SUMMARY
In certain cases, the ipmiutil watchdog timer service has been left enabled and can produce unexpected behavior such as a hard reset of the DPU.
ISSUE
Appliance reboots/resets without reason and you may see the following when checking the BMC event log.
[root@Recovery-933S ~]# ipmiutil sel -e
ipmiutil ver 2.97
isel: version 2.97
-- BMC version 1.86, IPMI version 2.0
SEL Ver 0 Support 03, Size = 512 records (Used=6, Free=506)
RecId Date/Time_______ SEV Src_ Evt_Type___ Sens# Evt_detail - Trig [Evt_data]
0001 05/05/16 00:29:31 MAJ BMC Watchdog_2 #ca Timer interrupt 6f [c8 04 ff]
0002 05/05/16 00:29:32 CRT BMC Watchdog_2 #ca Hard Reset action 6f [c1 04 ff]
0003 05/05/16 00:36:30 MAJ BMC Watchdog_2 #ca Timer interrupt 6f [c8 04 ff]
0004 05/05/16 00:36:31 CRT BMC Watchdog_2 #ca Hard Reset action 6f [c1 04 ff]
0005 05/05/16 00:44:31 MAJ BMC Watchdog_2 #ca Timer interrupt 6f [c8 04 ff]
0006 05/05/16 00:44:32 CRT BMC Watchdog_2 #ca Hard Reset action 6f [c1 04 ff]
ipmiutil sel, completed successfully
RESOLUTION
Perform the following to first verify that the watchdog timer service is enabled.

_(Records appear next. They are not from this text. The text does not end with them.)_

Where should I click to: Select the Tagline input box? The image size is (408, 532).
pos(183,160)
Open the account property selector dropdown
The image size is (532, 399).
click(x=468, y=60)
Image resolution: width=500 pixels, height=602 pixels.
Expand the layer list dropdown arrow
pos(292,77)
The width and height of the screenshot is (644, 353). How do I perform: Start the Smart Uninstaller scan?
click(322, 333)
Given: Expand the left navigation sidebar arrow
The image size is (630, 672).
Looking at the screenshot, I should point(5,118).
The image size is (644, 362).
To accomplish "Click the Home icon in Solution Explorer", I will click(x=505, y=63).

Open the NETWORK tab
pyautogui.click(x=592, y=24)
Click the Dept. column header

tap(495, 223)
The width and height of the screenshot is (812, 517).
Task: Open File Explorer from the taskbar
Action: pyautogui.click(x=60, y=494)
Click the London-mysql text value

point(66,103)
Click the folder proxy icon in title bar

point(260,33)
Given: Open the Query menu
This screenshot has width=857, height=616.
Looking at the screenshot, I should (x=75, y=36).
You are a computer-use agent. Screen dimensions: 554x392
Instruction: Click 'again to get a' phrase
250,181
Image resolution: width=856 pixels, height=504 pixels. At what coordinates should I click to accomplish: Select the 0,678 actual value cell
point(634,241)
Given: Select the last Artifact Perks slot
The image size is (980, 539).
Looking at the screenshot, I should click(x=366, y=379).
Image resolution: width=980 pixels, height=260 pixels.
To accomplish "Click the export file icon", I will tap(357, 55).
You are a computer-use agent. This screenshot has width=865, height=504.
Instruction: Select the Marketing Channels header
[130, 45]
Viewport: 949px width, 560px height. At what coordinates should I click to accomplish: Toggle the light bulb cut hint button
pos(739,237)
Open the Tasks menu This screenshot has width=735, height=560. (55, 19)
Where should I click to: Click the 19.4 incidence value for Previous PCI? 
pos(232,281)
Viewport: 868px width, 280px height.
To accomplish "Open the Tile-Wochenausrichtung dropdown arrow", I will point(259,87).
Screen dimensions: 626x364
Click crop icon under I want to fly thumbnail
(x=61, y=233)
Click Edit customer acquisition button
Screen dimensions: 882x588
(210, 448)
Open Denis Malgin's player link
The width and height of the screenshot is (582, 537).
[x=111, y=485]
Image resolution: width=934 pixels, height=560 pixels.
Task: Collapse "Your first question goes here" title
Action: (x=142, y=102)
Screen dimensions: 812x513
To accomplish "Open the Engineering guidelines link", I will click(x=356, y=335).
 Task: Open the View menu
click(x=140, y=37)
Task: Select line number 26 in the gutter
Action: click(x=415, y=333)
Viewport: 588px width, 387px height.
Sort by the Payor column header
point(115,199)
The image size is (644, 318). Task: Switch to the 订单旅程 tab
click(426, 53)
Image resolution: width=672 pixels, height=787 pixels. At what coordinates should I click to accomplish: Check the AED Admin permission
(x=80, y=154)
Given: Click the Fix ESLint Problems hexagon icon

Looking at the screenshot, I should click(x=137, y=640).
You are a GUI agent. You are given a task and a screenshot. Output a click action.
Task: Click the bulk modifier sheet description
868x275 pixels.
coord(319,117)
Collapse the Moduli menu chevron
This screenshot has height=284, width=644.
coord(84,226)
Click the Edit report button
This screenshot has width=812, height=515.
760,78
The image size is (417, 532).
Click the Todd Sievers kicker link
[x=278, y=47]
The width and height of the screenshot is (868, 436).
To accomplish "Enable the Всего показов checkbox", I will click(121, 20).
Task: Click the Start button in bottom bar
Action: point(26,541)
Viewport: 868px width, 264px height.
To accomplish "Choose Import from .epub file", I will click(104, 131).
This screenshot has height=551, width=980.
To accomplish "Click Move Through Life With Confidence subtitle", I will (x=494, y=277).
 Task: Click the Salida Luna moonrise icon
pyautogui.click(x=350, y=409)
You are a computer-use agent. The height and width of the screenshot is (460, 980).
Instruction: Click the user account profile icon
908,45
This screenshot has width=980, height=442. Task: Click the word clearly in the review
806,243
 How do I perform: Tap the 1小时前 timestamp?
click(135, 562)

[root@Recovery-933S ~]# service ipmiutil_wdt status
ipmiutil ver 2.97
iwdt ver 2.97
-- BMC version 1.86, IPMI version 2.0
wdt data: 04 01 00 00 84 03 84 03
Watchdog timer is stopped for use with SMS/OS. Logging
pretimeout is 0 seconds, pre-action is None
timeout is 90 seconds, counter is 90 seconds
action is Hard Reset
ipmiutil wdt, completed successfully
ipmiutil_wdt is running...
Once you've verified that the ipmiutil_wdt service is running as indicated by the output above, stop and disable the service from running at boot by issuing the following commands.
[root@Recovery-933S ~]# service ipmiutil_wdt stop
Stopping /usr/bin/ipmiutil wdt:
[root@Recovery-933S ~]# chkconfig ipmiutil_wdt off
Finally, do verify that the service is stopped considering the init script does not output the results of the stop argument.
[root@Recovery-933S ~]# service ipmiutil_wdt status
ipmiutil ver 2.97
iwdt ver 2.97
-- BMC version 1.86 IPMI version 2.0
wdt data: 01 00 1e 00 b0 04 b0 04
Watchdog timer is stopped for use with BIOS FRB2. Logging
pretimeout is 30 seconds, pre-action is None
timeout is 120 seconds, counter is 120 seconds
action is No action
ipmiutil wdt, completed successfully
ipmiutil_wdt is stopped
CAUSE
In certain cases, the ipmiutil watchdog timer service has been left enabled and can produce unexpected behavior such as a hard reset of the DPU.